After most COVID-19 restrictions were lifted and school went back to normal, I still procrastinated like the year before.

It is difficult to reverse any habit, and it is especially difficult to stop procrastinating. However, there are things that you can do to help you manage your time better. 

In middle school, one of my teachers gave me a great tip. He told us that after we were assigned a large project, we must start right away. Even five minutes of work, he said, would stimulate our brains enough to help us move forward and conquer the project.

Educational Support Services Chair Susan Zuckerman also advises her students to utilize a similar routine.

“I tell them to think, ‘You know what? I don’t have to do all of the assignment right now, I just have to get started,’” Zuckerman said. “‘So how about if I take that first little piece, and that might mean typing my name and the title of the assignment, and now I know I’m in the mode to focus.’”

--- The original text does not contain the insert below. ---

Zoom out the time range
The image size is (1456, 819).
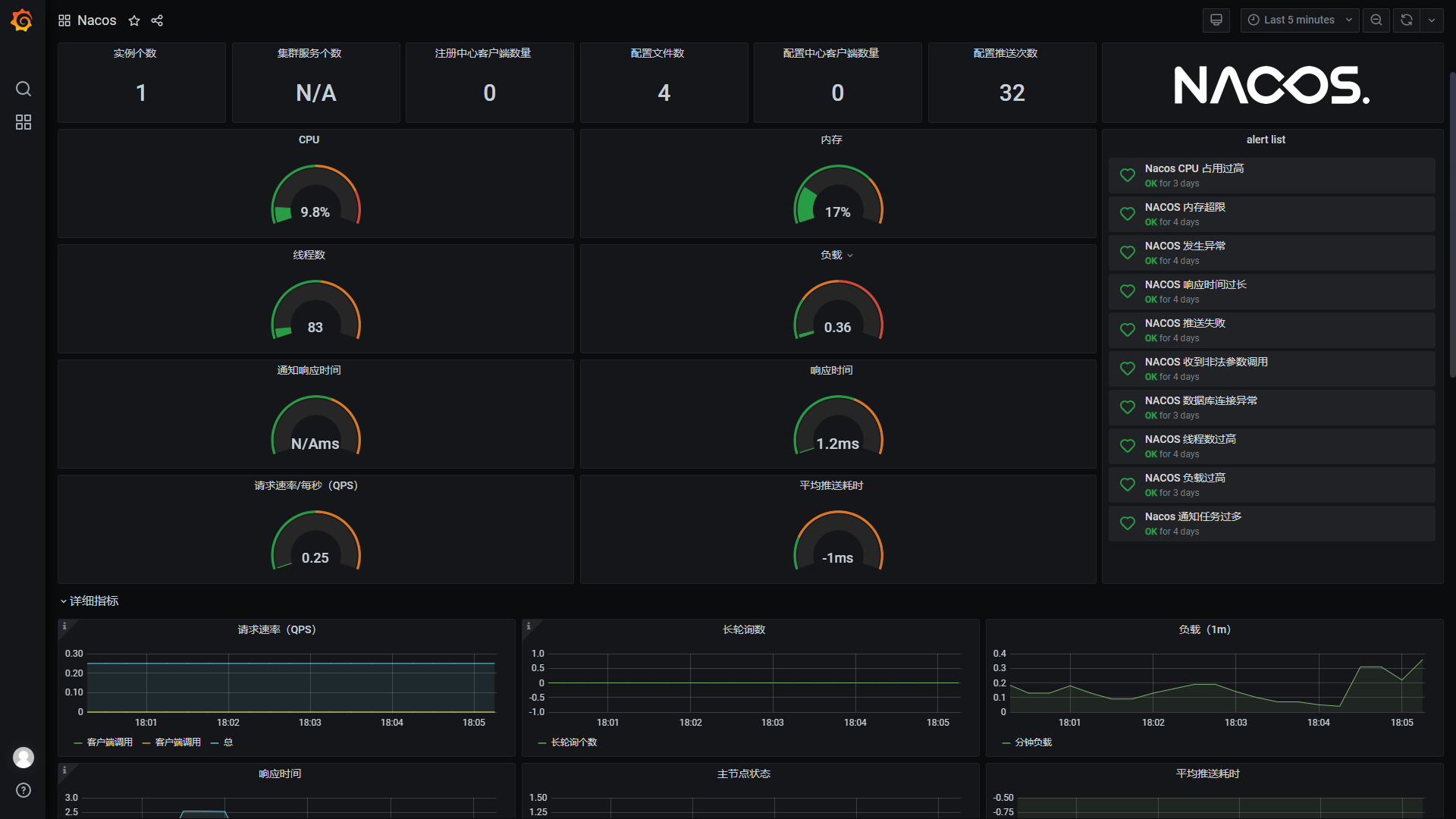point(1376,20)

I’ve found that doing this helps me estimate how long a certain task will take, which teaches me how to budget my time. Even skimming through the content of the work gives me a better sense as to how much time I should spend on that assignment.

Keeping assignments organized is easier said than done. I find that having a list of things to do each night gives me a sense of accomplishment when I can cross tasks off my list, which keeps me motivated. 

Zuckerman also likes to keep a paper planner with her wherever she goes. 

“It tells me everything I need to tell me what to do, and it makes me feel so good to check something off … for students too, checking items off the list gives you that hit of dopamine when you actually finish an assignment,” Zuckerman said.

Having a list helps, but being able to consistently make that list every day is much harder. 

According to the Harvard Business review, people who procrastinate tend to lack good working habits. Without these good habits, people instead choose to do activities that make them happy, rather than the work that is required. 

“Strong habits reduce our need for self control,” Harvard Business Review said. “They make it easier to stick to effortful behaviors and resist distractions. But the process of establishing a habit that confers such benefits usually takes a few months.”  

Whatever those habits may be, whether it’s making a list or removing distracting electronic devices from the workspace, will only make an impact if you stick to them for a long time. 

There will always be circumstances that prevent students from completing every single assignment on time, but using strategies that stimulate our brains can help reduce procrastination and late work.